Take the line containing "Given: Click the Habits logo" through the last line of the data and retype those lines exactly. Pictures do not belong in the copy.

> **Records supplied**:
* * * * * * *

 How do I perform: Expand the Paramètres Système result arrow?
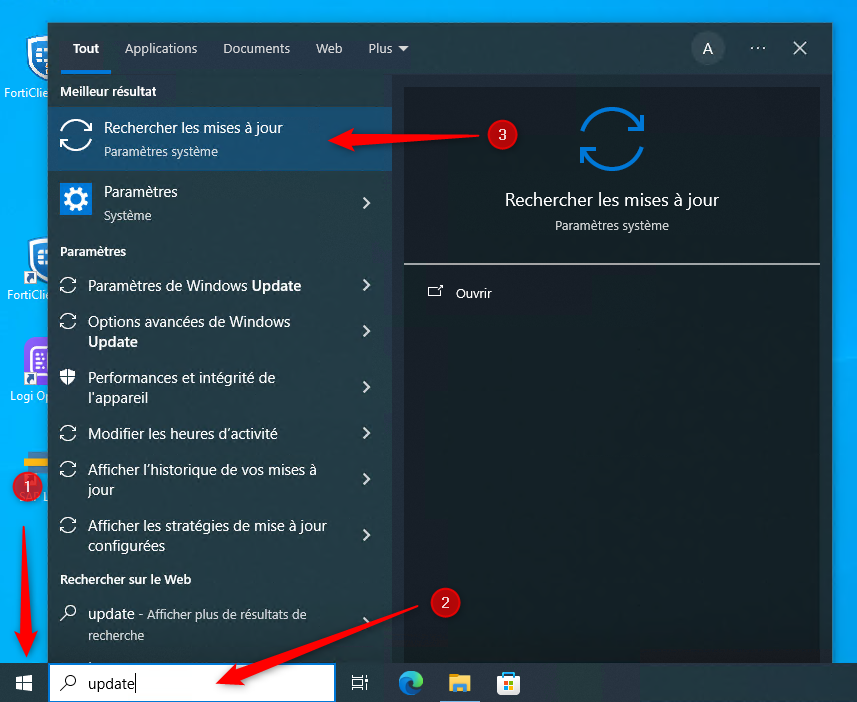(x=366, y=203)
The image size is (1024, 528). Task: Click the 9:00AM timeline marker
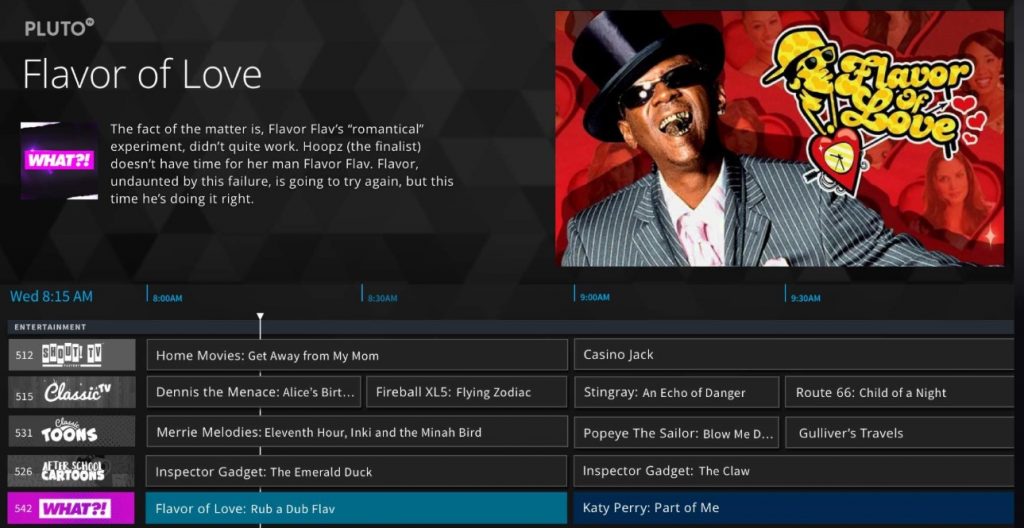(594, 297)

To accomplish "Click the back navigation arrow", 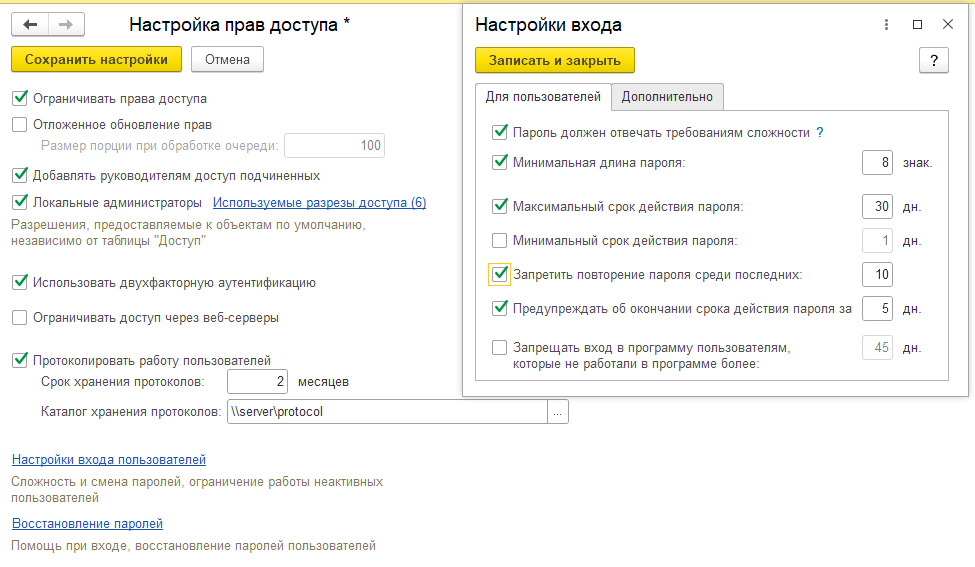I will [x=30, y=25].
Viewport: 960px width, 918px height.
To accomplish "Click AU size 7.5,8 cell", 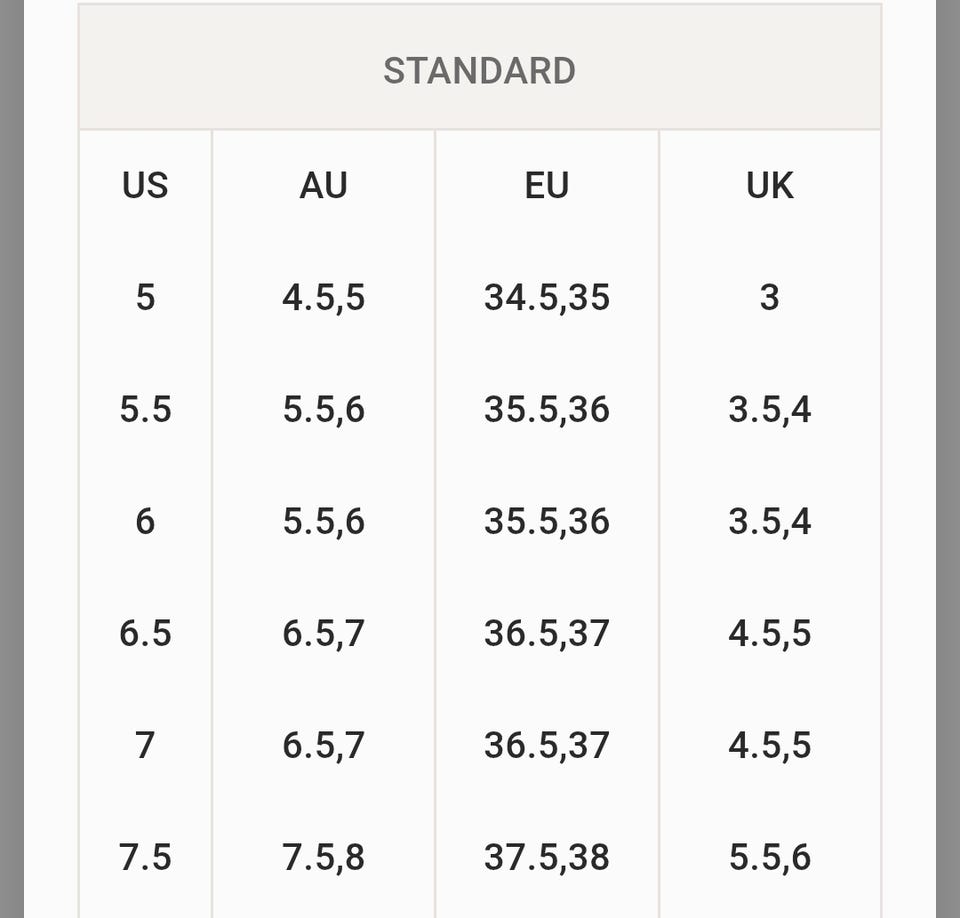I will [x=323, y=857].
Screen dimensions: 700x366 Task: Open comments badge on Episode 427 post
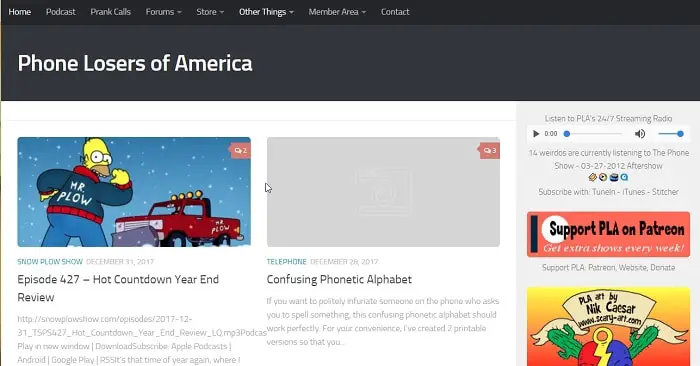click(241, 150)
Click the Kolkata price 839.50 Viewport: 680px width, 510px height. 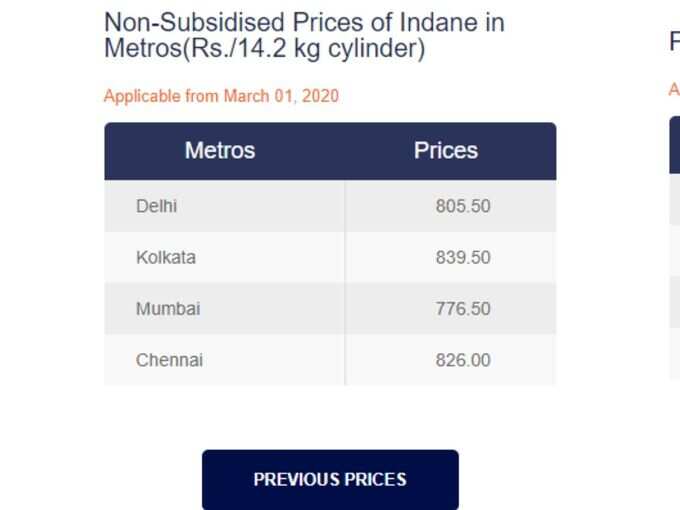coord(463,257)
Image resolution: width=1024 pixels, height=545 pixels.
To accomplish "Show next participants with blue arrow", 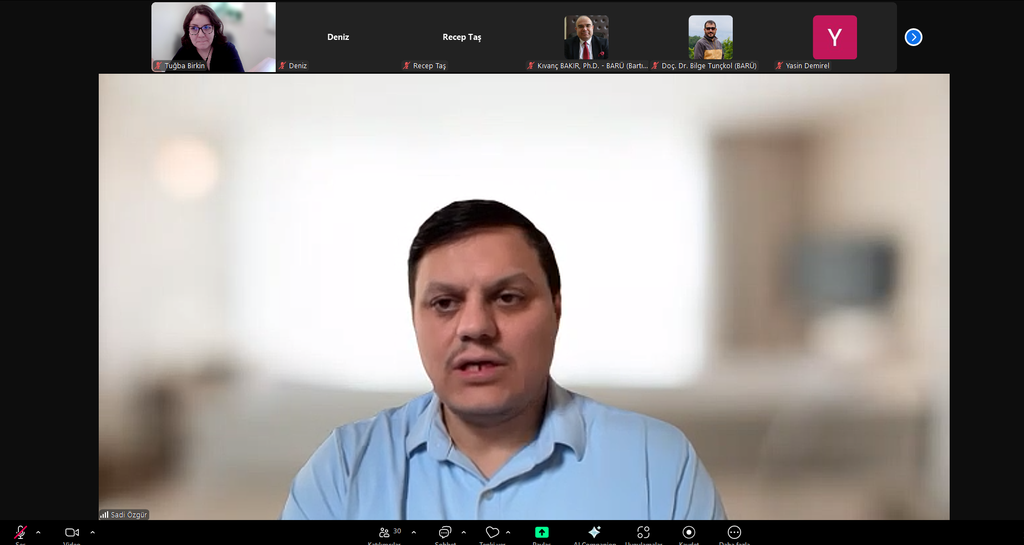I will pos(913,37).
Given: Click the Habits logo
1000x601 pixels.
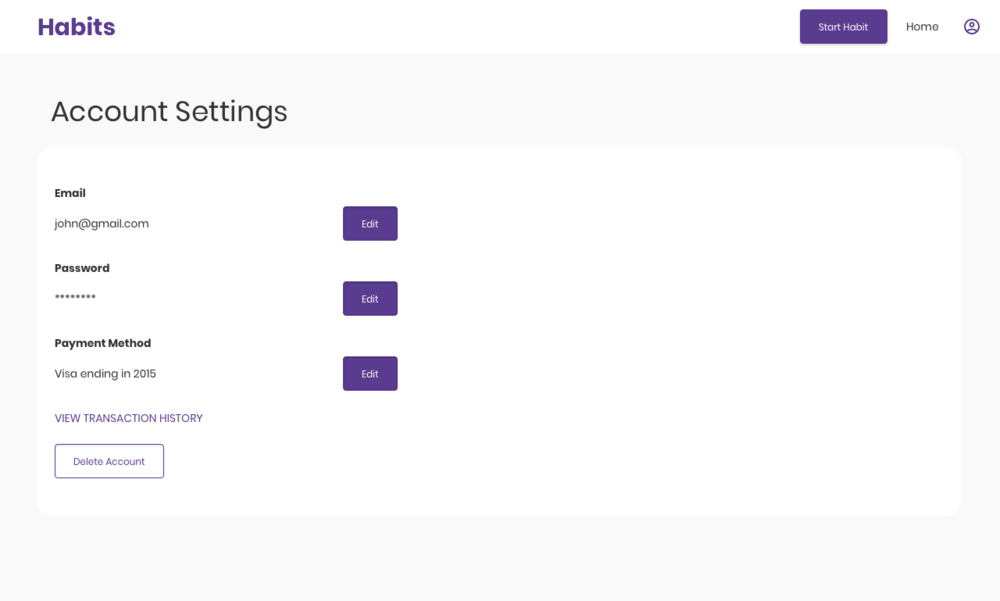Looking at the screenshot, I should (77, 27).
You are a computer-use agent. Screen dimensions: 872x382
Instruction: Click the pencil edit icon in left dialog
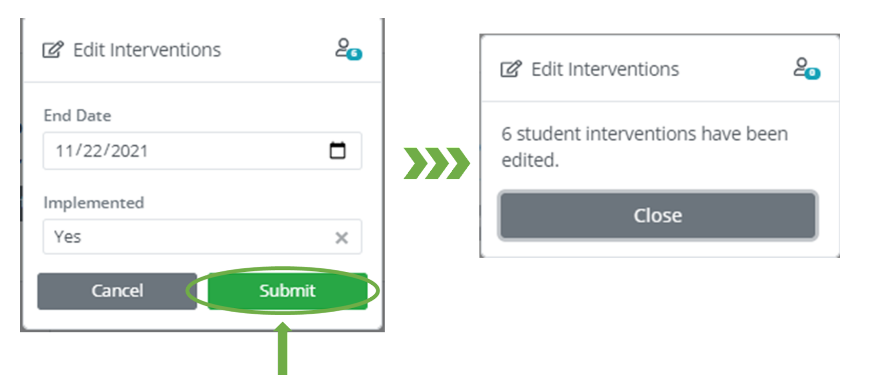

* * * * * * *

> **Response area**:
Given: Click the Habits logo
1000x601 pixels.
Looking at the screenshot, I should (77, 27).
You are a computer-use agent. Screen dimensions: 872x382
Instruction: Click the pencil edit icon in left dialog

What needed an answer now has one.